— Problem statement —
From the entries below, gather each line containing the word "arrow".

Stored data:

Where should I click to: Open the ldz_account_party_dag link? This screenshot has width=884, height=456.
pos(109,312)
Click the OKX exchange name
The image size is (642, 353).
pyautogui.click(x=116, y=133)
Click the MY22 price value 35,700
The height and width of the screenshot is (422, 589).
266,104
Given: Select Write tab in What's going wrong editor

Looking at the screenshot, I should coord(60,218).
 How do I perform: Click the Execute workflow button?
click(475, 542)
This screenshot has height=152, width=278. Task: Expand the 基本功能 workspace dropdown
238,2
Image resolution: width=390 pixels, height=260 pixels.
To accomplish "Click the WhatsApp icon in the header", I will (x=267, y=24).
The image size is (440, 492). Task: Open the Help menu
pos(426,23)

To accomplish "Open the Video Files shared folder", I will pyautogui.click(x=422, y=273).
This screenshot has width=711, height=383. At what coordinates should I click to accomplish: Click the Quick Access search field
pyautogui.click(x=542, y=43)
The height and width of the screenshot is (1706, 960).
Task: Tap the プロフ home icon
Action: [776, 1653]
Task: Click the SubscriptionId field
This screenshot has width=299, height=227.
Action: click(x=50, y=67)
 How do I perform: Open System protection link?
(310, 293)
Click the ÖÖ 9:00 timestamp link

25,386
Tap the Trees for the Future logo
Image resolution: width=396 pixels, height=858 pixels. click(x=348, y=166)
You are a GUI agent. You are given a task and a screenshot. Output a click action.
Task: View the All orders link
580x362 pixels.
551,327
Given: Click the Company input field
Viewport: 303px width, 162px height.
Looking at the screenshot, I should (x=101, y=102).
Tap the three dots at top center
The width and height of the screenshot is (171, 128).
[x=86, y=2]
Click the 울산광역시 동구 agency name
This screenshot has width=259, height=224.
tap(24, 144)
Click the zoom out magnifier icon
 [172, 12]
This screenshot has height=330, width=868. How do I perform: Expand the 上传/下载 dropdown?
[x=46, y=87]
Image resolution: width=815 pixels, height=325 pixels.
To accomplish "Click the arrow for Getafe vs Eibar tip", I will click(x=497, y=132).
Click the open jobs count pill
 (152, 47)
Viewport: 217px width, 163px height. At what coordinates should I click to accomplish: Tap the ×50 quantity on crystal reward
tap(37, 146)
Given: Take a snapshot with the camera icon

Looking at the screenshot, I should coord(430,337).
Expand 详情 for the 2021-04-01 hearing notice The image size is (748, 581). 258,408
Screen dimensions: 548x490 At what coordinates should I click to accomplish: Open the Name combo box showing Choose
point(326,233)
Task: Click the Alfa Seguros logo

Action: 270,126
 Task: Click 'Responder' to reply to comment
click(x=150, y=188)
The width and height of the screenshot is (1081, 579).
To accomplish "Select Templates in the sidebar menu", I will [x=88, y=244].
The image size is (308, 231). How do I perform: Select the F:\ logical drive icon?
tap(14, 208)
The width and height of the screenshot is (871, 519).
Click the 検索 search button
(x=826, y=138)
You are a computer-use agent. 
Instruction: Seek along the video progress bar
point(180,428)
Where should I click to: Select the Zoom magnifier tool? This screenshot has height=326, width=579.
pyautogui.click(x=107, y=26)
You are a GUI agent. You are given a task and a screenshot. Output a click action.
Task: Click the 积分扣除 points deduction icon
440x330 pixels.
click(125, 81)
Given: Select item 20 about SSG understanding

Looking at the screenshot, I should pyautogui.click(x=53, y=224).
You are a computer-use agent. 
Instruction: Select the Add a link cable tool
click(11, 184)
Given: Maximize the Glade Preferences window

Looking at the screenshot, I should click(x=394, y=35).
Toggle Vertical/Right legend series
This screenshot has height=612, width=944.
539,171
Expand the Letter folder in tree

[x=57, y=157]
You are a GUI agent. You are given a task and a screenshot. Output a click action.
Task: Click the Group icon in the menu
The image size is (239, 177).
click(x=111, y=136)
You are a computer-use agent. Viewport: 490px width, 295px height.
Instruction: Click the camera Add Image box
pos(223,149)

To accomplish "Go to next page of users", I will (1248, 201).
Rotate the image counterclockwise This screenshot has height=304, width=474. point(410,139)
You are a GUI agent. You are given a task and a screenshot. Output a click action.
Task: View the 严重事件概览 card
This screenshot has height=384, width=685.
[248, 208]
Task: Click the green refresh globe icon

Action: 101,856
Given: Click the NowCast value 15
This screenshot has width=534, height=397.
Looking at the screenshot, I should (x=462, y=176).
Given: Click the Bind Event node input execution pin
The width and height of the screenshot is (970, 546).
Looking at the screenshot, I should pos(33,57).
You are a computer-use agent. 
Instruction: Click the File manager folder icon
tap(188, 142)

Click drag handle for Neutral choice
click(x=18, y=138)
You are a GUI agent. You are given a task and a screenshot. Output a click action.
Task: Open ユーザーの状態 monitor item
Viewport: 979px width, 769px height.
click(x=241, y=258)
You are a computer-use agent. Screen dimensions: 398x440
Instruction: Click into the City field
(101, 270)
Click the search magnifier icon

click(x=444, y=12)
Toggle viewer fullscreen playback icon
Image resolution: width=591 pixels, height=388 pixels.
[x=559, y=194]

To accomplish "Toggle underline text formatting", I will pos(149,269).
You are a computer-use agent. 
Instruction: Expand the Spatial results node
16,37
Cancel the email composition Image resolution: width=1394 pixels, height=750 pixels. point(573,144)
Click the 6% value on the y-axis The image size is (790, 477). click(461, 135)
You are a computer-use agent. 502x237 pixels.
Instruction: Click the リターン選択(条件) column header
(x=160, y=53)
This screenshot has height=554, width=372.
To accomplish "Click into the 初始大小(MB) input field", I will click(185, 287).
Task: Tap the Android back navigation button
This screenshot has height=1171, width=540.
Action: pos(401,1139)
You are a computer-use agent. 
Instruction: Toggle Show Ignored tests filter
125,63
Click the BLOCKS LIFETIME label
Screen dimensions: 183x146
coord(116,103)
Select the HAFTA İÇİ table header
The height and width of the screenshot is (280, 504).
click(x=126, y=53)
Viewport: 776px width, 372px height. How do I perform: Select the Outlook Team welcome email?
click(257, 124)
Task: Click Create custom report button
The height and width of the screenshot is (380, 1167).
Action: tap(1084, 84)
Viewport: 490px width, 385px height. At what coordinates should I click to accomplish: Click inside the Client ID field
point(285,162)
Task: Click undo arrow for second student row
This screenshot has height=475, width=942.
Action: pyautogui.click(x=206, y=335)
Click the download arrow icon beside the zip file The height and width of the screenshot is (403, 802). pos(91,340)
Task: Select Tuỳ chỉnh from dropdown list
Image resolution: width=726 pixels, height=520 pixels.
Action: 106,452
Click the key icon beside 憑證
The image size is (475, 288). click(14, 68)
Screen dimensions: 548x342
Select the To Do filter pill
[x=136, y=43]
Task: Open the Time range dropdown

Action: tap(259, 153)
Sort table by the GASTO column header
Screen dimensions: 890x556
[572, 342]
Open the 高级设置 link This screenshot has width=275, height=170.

— Output of the exercise —
To accomplish "Click the arrow for Getafe vs Eibar tip", I will click(x=497, y=132).
Task: Click undo arrow for second student row
Click the download arrow icon beside the zip file The height and width of the screenshot is (403, 802). pos(91,340)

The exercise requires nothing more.